* _Problem to solve_
Given the listing below, output exactly the line containing "وب‌ سایت (1262, 1607)" and every line after it through the end.

* _Data extracts_
<<<<
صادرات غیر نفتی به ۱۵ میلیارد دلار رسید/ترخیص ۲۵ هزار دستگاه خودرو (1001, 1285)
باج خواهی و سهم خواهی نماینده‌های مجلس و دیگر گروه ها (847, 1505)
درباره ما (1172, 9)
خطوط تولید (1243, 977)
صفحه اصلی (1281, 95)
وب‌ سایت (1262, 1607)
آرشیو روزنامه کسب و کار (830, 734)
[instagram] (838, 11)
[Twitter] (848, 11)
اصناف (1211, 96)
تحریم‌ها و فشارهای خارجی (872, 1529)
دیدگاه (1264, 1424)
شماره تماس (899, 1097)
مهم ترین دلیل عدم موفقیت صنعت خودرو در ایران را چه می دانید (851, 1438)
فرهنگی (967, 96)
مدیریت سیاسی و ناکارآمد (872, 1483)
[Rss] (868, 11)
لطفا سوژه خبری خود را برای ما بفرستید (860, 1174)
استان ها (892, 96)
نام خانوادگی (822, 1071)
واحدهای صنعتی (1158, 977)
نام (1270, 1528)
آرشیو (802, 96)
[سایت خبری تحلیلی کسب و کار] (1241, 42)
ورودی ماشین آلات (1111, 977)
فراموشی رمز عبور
>>>>
* _Output of the task_
وب‌ سایت (1262, 1607)
آرشیو روزنامه کسب و کار (830, 734)
[instagram] (838, 11)
[Twitter] (848, 11)
اصناف (1211, 96)
تحریم‌ها و فشارهای خارجی (872, 1529)
دیدگاه (1264, 1424)
شماره تماس (899, 1097)
مهم ترین دلیل عدم موفقیت صنعت خودرو در ایران را چه می دانید (851, 1438)
فرهنگی (967, 96)
مدیریت سیاسی و ناکارآمد (872, 1483)
[Rss] (868, 11)
لطفا سوژه خبری خود را برای ما بفرستید (860, 1174)
استان ها (892, 96)
نام خانوادگی (822, 1071)
واحدهای صنعتی (1158, 977)
نام (1270, 1528)
آرشیو (802, 96)
[سایت خبری تحلیلی کسب و کار] (1241, 42)
ورودی ماشین آلات (1111, 977)
فراموشی رمز عبور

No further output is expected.